Simulating the Finalists for 2016 After Round 14

This year I'm starting simulations for the Finalists a bit earlier than usual, partly as a result of a request from Twitter follower @SgtButane, who's another of the burgeoning group of AFL fans using statistical modelling techniques to forecast game outcomes. If you've an interest in this sort of modelling and you're not yet on Twitter, I'd strongly encourage you to sign up and start following like-minded people (I'm @MatterOfStats by the way). There's a tremendous amount of informed commentary and quality analysis being shared by some very talented people in this space.

THE PHILOSOPHY AND PRACTICE OF SIMULATION

Anyway, that request for me to start simulating the season triggered a lively, but very civil debate on Twitter about how to approach the task. The main point of contention was whether or not any adjustment should be made to a team's assumed abilities during the course of a single replicate in the simulation, on the basis of the simulated result of a game.

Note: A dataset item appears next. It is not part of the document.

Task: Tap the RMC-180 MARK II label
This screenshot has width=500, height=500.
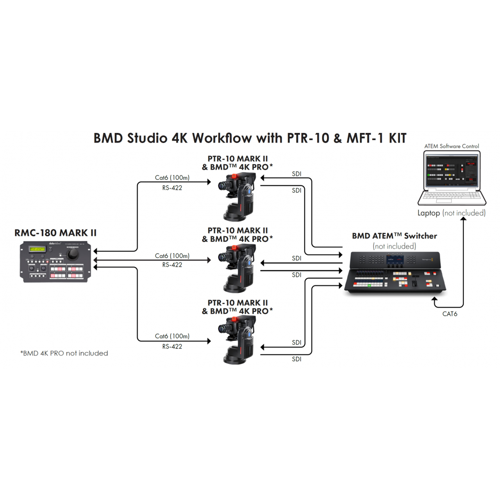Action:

If, say, Melbourne were to defeat Adelaide in one simulated version of Round 15 - which would represent a surprise result given the two teams' current ratings - should Melbourne's team rating be increased and Adelaide's decreased before simulating the results for Round 16?

My view is that they should not be altered because we have no new information in the simulation about Melbourne's or Adelaide's ability, just a single simulated result which, while unlikely, is by definition completely consistent with the teams' assumed pre-game ratings. If we model victory margins as stochastic variables then, I'd suggest, we shouldn't respond to the randomness that this produces as if it were somehow a sign of improved ability. Doing so implies that we believe team ratings respond to the randomness inherent in actual results.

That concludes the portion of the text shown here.